13.01.2022 - 17.53 Uhr
Der deutsch-amerikanische Literaturwissenschaftler wird am 14. Januar 100 Jahre alt
Von Marko Martin
Günther Stern aus Hildesheim ist 15 Jahre alt, als er 1937 in die Vereinigten Staaten kommt. Jahrzehnte später, inzwischen bereits ein renommierter Germanist namens Guy Stern, entdeckt er, wem er diese Rettung auch verdankt: jenem Konsul in Hamburg, der - anders als viele seiner damaligen Kollegen - zum Glück kein Antisemit und Roosevelt-Hasser gewesen war.
Visum
Das Visum, das Sterns Leben rettet und ihn via New York nach St. Louis zu seinem Onkel und dessen Frau bringt, rettet indessen nur das eigene Leben. Die Eltern, Großeltern und Geschwister werden den Holocaust nicht überleben; nach Kriegsbeginn gibt es eine letzte Nachricht aus Warschau, danach verlieren sich die Spuren.
Zuvor aber hatte der Vater noch dafür gesorgt, dass der Sohn beizeiten gutes Englisch erlernt. In der Schule nach 1933 als Jude diskriminiert, war für den jungen Günther ein privater Tutor gefunden worden. Es sind existenzielle Erfahrungen wie diese, die aus Guy Stern jenen illusionslosen und gleichzeitig erzsympathischen Universitäts-Intellektuellen gemacht haben, auf den Hans Sahls schönes Diktum nahezu perfekt zutrifft: "Gescheit sein und gütig, und nie das eine ohne das andere."

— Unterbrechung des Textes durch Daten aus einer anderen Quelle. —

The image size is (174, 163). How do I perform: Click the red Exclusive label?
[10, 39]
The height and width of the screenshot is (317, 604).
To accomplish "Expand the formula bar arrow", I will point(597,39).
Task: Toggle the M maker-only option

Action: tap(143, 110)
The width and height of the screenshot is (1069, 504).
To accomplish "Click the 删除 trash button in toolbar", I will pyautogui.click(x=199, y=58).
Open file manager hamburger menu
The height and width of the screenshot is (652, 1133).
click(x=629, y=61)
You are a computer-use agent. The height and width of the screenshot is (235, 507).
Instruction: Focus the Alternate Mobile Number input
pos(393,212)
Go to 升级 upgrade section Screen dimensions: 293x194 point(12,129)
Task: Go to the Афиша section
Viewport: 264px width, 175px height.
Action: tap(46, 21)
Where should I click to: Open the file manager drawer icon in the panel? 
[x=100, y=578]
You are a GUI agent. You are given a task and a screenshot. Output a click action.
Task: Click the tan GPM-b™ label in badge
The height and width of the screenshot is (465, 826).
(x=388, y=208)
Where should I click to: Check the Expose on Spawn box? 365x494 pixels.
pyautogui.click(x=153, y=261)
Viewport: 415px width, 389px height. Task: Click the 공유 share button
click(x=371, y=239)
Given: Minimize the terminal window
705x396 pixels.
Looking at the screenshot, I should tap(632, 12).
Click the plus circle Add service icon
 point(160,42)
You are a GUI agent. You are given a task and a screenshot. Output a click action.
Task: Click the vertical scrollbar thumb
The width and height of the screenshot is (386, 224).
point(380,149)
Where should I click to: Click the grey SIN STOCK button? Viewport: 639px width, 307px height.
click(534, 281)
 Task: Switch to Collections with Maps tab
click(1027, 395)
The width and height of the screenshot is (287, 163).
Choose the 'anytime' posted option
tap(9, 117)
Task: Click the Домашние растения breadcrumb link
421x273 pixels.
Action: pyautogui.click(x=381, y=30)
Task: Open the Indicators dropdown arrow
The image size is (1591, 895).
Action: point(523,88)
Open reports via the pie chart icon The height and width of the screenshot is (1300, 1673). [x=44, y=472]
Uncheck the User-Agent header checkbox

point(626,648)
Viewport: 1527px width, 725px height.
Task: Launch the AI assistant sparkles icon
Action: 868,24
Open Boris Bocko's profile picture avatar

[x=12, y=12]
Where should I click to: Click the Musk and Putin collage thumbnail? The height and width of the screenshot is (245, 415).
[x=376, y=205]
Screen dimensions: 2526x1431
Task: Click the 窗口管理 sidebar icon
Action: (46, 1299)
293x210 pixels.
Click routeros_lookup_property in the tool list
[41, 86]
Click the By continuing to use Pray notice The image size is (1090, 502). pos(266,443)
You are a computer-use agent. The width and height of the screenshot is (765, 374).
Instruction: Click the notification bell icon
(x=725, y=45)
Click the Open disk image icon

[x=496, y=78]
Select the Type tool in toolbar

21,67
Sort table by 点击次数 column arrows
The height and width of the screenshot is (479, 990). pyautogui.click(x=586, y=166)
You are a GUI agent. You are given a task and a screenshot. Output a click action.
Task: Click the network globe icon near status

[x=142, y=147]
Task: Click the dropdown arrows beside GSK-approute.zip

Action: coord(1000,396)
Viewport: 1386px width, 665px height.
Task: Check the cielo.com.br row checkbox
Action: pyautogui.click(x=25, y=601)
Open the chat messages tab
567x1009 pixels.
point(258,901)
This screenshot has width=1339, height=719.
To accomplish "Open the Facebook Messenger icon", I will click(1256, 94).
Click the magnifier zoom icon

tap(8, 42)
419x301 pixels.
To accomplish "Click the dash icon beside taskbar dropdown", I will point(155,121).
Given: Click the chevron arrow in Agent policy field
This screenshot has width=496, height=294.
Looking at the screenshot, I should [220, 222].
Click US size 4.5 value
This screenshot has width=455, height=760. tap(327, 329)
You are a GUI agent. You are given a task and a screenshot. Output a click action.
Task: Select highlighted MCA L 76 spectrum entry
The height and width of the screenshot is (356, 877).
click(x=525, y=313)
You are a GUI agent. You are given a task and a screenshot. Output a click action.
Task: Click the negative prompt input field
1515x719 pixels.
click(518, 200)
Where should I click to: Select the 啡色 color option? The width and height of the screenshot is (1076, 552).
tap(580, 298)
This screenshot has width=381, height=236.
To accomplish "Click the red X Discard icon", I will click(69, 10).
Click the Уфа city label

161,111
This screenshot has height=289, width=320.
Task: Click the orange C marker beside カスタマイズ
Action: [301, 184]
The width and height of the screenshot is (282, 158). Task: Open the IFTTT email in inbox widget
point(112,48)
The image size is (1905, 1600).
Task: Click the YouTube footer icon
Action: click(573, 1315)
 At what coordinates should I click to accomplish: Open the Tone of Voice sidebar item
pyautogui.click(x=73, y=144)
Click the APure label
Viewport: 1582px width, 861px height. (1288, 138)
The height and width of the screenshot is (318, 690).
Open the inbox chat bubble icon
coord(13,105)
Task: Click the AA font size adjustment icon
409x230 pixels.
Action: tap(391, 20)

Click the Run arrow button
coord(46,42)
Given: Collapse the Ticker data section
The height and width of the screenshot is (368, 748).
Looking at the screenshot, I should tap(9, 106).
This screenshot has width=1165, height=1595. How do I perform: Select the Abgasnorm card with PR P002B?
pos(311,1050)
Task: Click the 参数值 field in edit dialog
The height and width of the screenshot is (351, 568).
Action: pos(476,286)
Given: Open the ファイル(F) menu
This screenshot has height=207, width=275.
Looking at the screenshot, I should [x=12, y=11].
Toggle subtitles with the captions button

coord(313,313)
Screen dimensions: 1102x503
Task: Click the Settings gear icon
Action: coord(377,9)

Eine menschenfreundliche Gewitztheit, die ihm nach der Ankunft in den Vereinigten Staaten als Café-Kellner ebenso half wie kurz darauf als Redakteur einer Schülerzeitung, der bei einer Lesung Thomas Manns mit konzisen Fragen für ein paar Momente sogar die herandrängenden amerikanischen Reporter aussticht. "In diesem Moment habe ich noch nicht ahnen können, dass ich Jahrzehnte später mit dem Lieblingsenkel von Thomas Mann, dem damals noch nicht geborenen Frido, in Verbindung stehen würde."
Militär
Sterns soeben auf Deutsch erschienene Autobiografie trägt den Titel "Wir sind nur noch wenige", doch bezieht sich dies auch auf seine ehemaligen Mitstreiter im Militär. Zuerst noch als Armee-Freiwilliger ob seines deutschen Akzents abgelehnt, wurde er nämlich zu einem jener "Ritchie Boys", die im US-Camp Ritchie in Maryland eine Geheim-Ausbildung für psychologische Kriegsführung und Gefangenen-Befragung erhielten.
Darunter auch bereits prominente Autoren: Klaus Mann, Hans Habe, Stefan Heym. Letzteren, der zu dieser Zeit an seinem Weltkriegsroman Of Smiling Peace schrieb, erwähnt Stern sogar namentlich; eine besondere Nähe scheint sich jedoch nicht ergeben zu haben.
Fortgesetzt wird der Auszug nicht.